Well, you never know. I raise a virtual glass to you all - wherever you may be. Maybe someone else is out there, remembering that day...

Monday, July 05, 2004

Elvish:


I've tried to read Lord of the Rings three times now. First as a teenager, when I got through it but it seemed to make no impression on me; then about 15 years ago, when a copy liberated from my former employer found its way on to my bookshelf. On that occasion, I read most of it, and the broad outlines of the story stayed with me, along with all those evocative names, some only half remembered.


Then I watched the first two films, and I know people who were much exercised by some of the liberties taken with the text. Fair enough, I thought, it's a film - you can't just put every word on the page into a film, no one would watch it. But I was intrigued. There were things I didn't remember, and I wondered how the dialogue of the books squared with the language of the films. So I rooted around in the roof, and I found my extraordinarily large copy, and I set out to read it properly this time.

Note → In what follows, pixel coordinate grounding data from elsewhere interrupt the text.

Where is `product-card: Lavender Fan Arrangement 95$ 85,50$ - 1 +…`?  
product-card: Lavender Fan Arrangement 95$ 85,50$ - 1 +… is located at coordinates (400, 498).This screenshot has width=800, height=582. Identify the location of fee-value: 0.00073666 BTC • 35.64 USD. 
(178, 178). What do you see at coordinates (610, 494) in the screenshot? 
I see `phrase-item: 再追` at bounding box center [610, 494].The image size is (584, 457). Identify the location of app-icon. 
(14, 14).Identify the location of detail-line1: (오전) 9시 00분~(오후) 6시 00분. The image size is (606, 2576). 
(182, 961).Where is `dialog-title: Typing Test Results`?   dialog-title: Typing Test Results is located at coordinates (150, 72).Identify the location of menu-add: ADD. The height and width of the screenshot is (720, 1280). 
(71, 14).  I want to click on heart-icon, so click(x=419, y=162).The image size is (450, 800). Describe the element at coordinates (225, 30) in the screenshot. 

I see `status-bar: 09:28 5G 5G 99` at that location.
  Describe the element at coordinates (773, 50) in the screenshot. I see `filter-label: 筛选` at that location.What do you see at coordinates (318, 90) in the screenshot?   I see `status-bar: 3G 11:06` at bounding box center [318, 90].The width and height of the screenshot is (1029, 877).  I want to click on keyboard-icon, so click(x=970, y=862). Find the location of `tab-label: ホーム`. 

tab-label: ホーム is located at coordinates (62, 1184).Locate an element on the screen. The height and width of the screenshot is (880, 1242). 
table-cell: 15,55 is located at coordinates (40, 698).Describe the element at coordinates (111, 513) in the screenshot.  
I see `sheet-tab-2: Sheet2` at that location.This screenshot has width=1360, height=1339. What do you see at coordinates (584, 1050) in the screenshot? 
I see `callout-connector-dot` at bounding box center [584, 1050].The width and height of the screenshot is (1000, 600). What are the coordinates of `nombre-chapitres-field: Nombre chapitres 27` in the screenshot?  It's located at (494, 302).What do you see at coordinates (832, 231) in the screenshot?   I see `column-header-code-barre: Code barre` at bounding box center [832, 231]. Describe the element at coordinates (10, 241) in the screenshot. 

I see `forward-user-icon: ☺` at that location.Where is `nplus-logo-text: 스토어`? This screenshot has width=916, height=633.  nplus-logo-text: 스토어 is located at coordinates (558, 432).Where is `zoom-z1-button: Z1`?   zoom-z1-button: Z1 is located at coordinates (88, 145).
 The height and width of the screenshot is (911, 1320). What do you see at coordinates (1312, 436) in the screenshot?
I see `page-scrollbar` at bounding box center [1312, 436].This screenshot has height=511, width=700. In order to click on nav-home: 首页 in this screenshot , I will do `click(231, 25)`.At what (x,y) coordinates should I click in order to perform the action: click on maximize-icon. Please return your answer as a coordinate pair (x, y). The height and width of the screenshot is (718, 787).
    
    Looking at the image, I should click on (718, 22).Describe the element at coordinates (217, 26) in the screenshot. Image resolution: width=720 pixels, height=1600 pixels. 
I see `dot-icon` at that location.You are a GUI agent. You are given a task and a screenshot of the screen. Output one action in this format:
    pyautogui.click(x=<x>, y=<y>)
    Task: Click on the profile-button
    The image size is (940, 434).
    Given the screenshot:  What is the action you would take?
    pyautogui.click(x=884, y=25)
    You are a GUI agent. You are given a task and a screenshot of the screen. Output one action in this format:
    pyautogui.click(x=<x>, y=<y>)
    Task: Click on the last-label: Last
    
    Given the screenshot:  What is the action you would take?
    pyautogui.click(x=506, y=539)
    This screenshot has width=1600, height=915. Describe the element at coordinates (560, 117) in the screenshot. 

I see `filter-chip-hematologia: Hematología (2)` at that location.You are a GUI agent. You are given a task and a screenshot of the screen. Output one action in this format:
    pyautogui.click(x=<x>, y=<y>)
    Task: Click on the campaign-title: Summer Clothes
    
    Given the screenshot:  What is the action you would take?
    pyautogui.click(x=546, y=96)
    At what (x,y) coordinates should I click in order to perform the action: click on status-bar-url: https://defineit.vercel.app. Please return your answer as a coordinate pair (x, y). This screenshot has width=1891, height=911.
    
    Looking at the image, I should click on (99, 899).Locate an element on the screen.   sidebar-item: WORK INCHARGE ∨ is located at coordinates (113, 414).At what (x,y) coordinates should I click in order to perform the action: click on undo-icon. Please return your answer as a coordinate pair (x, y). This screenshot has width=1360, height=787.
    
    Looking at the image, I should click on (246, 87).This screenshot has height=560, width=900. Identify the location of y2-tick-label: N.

There's no point in reviewing it, really, but here are a few passing thoughts:

  • There is far too much poetry. Yes, I know most of them are songs, but we can't hear the music, so it's poetry. I'm not saying it's bad poetry, but there's too much of it.

  • There's a difference between letting the reader flesh out the characters and not telling us anything about their physical appearance at all.

  • Everyone has at least two names; some of them four or five. This is confusing when you are tired.

  • I think I gave up before because the structure of the thing required me to keep too much information in my head at one time. Concurrent action really shouldn't be happening several hundred pages apart.

  • I found the bookmark from the last time just past page 1000 - there was hardly any of it left, but I still gave up.

  • The language is - well, interesting. I could survive a long time without reading about anything else which is carven, for instance.

  • The maps are way, way too small. Headache-inducingly small. for the first time in my life, I seriously considered getting a magnifying glass to help me with my reading.

  • But.

  • But it's still an amazing experience.

  • Having seen the films helped fix certain things in my mind, but Frodo doesn't look like that (although I think Bilbo does).

  • Do I recommend it? Unhesitatingly. Is it the greatest book in the English language, or whatever? Nope. But I think it ought to be read nevertheless. It might help to take notes, though.